## What you need to do
a - In the court excerpt on counting Brown's varsity athletes:
(i) Which document supplied the 1993/94 participation numbers?
(ii) How were participants marked as injured handled in the count?
(iii) What titles does Joan Taylor hold?
b - Extend the court excerpt on counting Brown's varsity athletes, starting after its last sentence.

## Source
****
I derived the 1993/94 participation numbers from the NCAA Squad Lists, Pls.' Ex. 32, which I find to be the most accurate, if imperfect, representation of varsity participants available. These lists are maintained by the athletic department and periodically updated by team coaches. I did not include student-athletes who either quit or were cut from the team, except where the change occurred very late in the season. I did, however, count participants marked as injured under the assumption that they remained team members.

I decline to rely upon the NCAA Sport Sponsorship Forms submitted to the NCAA by the athletic department at the end of the year. Joan Taylor, Brown's Associate Athletic Director and the Senior Women's Administrator, testified that the number of varsity participants on the sponsorship forms is a rough figure "because the N.C.A.A.'s reason for this form is only to make sure that we have at least met the minimum criteria for Division I sport sponsorship." Trial Tr. 10/3/94 at 169. The NCAA Squad Lists, on the other hand, report on the individual eligibility of each member of the team. For that reason, the NCAA Squad Lists, unlike the NCAA Sports Sponsorship Forms, list the names of individual athletes, thus permitting verification of team participation numbers. The Squad Lists are maintained by the athletic department and are updated periodically throughout the season.
****
## Given material
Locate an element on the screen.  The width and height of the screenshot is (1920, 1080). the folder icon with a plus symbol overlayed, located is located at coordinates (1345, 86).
****
## Expected answers
a -
(i) The NCAA Squad Lists, Pls.' Ex. 32.
(ii) They were counted, on the assumption that they remained team members.
(iii) Brown's Associate Athletic Director and the Senior Women's Administrator.

b -
[17] During the 1994/95 season Brown guaranteed the volleyball team university-funded varsity status for the next five years.

[18] Gymnastics is currently supported as a university-funded team as required by court order. However, in the absence of this order, Brown has acknowledged that it would demote gymnastics to donor-funded status. See Trial Tr. 11/21/94 at 25. I therefore include gymnastics as a donor-funded team.

It is arguable that gymnastics should be counted only as a club team because the testimony demonstrated that gymnastics would, within a few seasons, effectively cease to exist as an intercollegiate varsity team if it were denied university funding.

[19] Women's skiing was upgraded in 1994/95 to donor-funded status. Prior to this season, the athletic department did not maintain an NCAA Squad List for the team because the team was a club sport. I therefore rely on the 1994/95 NCAA Squad List to count ski team participants.

[20] There are four women who participate on men's teams: three female coxswains on the men's crew team and a female golfer on the men's golf team.

[21] The treatment of men's and women's teams addressed by the Settlement Agreement is governed by 34 C.F.R. ง 106.41(c) (2)-(10). See infra part IV.B.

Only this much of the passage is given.